BLOK TEKS
Jumat 02 Feb 2018 10:10 WIB

'Pilkada Serentak Harus Bersih dari Provokasi SARA'

Lapisan akar rumput adalah yang paling mudah terprovokasi.

Pekerja mengikuti simulasi pemungutan dan penghitungan suara TPS dalam pemilihan kepada daerah (Pilkada) serentak, di Gedung Komisi Pemilihan Umum, Jakarta, Selasa (7/4).
Foto: Republika/Agung Supriyanto
Pekerja mengikuti simulasi pemungutan dan penghitungan suara TPS dalam pemilihan kepada daerah (Pilkada) serentak, di Gedung Komisi Pemilihan Umum, Jakarta, Selasa (7/4).

REPUBLIKA.CO.ID, JAKARTA -- Radikalisme sangat rentan terjadi di tengah masyarakat yang  emosi. Karena itu sekecil apapun provokasi yang bisa menyulut terjadinya radikalisme harus diantisipasi atau bahkan dienyahkan, terutama saat bangsa Indonesia tengah melaksanakan pesta demokrasi. Apalagi provokasi itu berbau suku, agama, ras, dan antargolongan (SARA).

“Sebagai negara majemuk, potensi munculnya radikalisme di tengah masyarakat sangat tinggi, apalagi jelang digelarnya Pilkada Serentak. Karena itu, pemerintah, terutama Badan Nasional Penanggulangan Terorisme (BNPT) mesti mewaspadai kemungkinan itu sedini mungkin,” ujar salah satu kelompok ahli BNPT, Prof Dr Syaiful Bakhri, Kamis (1/2).

DATA TERCATAT

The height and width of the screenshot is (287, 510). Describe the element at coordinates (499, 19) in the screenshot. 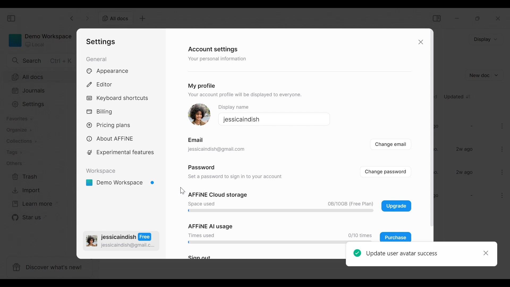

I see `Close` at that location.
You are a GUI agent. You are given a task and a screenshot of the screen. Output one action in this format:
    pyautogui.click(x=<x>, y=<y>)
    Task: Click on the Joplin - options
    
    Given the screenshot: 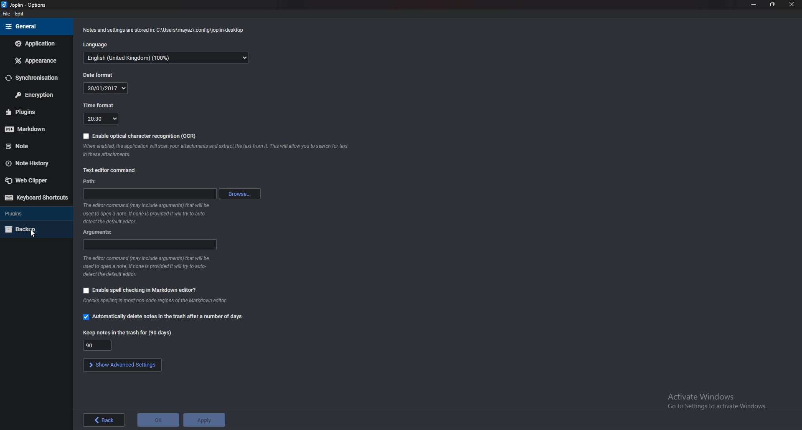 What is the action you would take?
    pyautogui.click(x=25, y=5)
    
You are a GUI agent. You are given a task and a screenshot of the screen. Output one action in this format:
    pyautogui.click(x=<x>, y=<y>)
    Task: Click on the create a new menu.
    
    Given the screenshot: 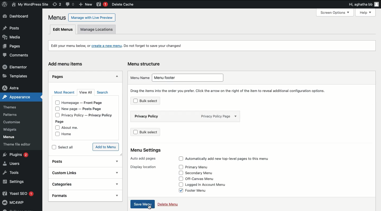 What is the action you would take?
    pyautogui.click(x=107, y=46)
--
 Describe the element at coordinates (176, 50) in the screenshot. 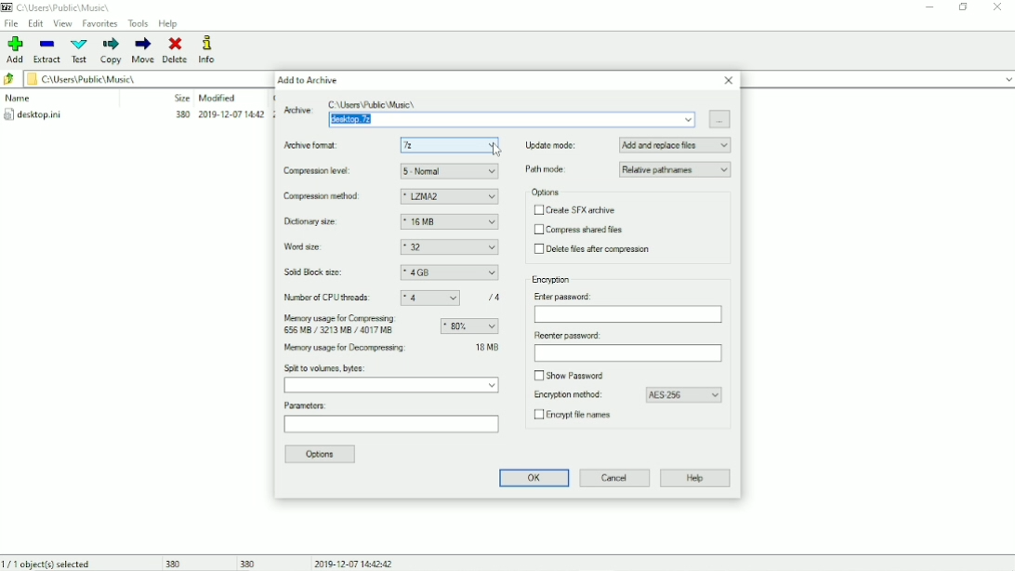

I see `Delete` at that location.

RUMUSAN SOAL
Lanjutkan artikel berita tentang bahaya provokasi SARA menjelang Pilkada Serentak, dimulai tepat setelah kalimat terakhirnya.

JAWABAN LATIHAN
Menurutnya, masyarakat itu terbagi dalam tiga lapisan yaitu elite, menengah, dan akar rumput (bawah). Dari ketiga lapisan itu, lapisan akar rumput yang paling mudah terprovokasi, sementara kalangan elite adalah kelompok yang bisa memprovokasi, sedangkan kelompok menengah relatif netral dan tidak terlalu mempersoalkan siapa yang mau jadi pemimpin.

“Kalangan kelas atas biasanya punya desain untuk mempertahankan posisi mereka. Caranya dengan masuk partai politik dan pergaulan elite lainnya. Meski jumlahnya sedikit, kalangan atas yang memiliki uang inilah yang bisa kerjasama atau membiayai provokator,” jelas pria yang juga rektor Universitas Muhammadiyah Jakarta (UMJ) ini.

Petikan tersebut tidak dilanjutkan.